She had a momentary relapse. A look of terror suddenly altered her face. She caught at his wrist.
“Don’t!” she cried. “Don’t talk about such things!”
He was a little bewildered. The moment passed. She laughed almost apologetically.
“Forgive me,” she begged, “but I hate the thought of fighting of any sort. Some day I’ll explain.”
“Clumsy ass I was!” he declared, completing his task and setting the result before her. “Now how’s that for a first course? Drink a little of your wine.”
He leaned his glass against hers.
“My love,” he whispered, “my love now, dear, and always, and you’ll find it quite strong enough,” he went on, “to keep you from all the ugly things. And now away with sentiment. I had a very excellent but solitary breakfast this morning, and it seems a long time ago.”
“It seems amazing to think that you spent last night at The Sanctuary,” she reflected.
“And that you and I were in a punt,” he reminded her, “in the pool of darkness where the trees met, and the lilies leaned over to us.”
“And you nearly upset the punt.”
“Nothing of the sort! As a matter of fact, I was very careful. But,” he proceeded, with a sudden wave of memory, “I don’t think my heart will ever beat normally again. It seemed as though it would tear its way out of my side when I leaned towards you, and you knew, and you lay still.”
She laughed.
“You surely didn’t expect I was going to get up? It was quite encouragement enough to remain passive. As a matter of fact,” she went on, “I couldn’t have moved. I couldn’t have uttered a sound. I suppose I must have been like one of those poor birds you read about, when some devouring animal crouches for its last spring.”
“Compliments already!” he remarked. “You won’t forget that my name is Francis, will you? Try and practise it while I carve the chicken.”
“You carve very badly, Francis,” she told him demurely.

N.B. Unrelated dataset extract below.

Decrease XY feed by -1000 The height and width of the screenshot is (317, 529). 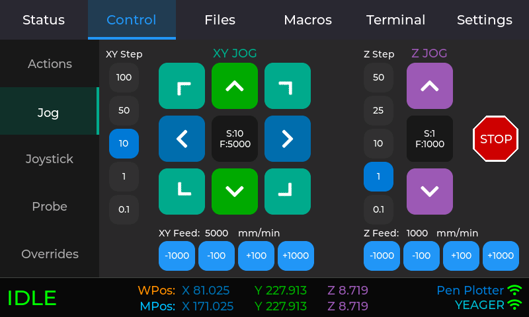(177, 256)
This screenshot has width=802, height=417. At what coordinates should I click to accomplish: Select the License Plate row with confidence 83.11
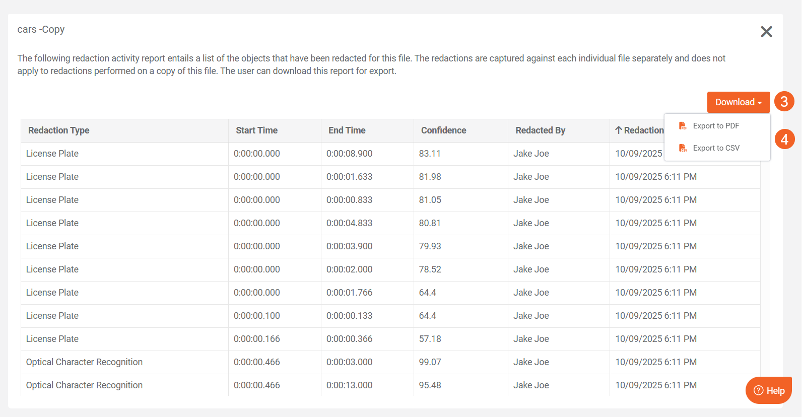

“My dear,” he said, “thank heavens we shall be able to afford a butler! By-the-bye, I told your father this morning that I was going to marry you, and he didn’t seem to think it possible because he had two million pounds.”
“Braggart!” she murmured. “When did you see my father?”
“He came to my rooms in the Temple soon after I arrived this morning. He seemed to think I might know where you were. I dare say he won’t like me for a son-in-law,” Francis continued with a smile. “I can’t help that. He shouldn’t have let me go out with you in a punt.”
There was a discreet knock at the door. Brooks made his apologetic and somewhat troubled entrance.
“Sir Timothy Brast is here to see you, sir,” he announced. “I ventured to say that you were not at home—”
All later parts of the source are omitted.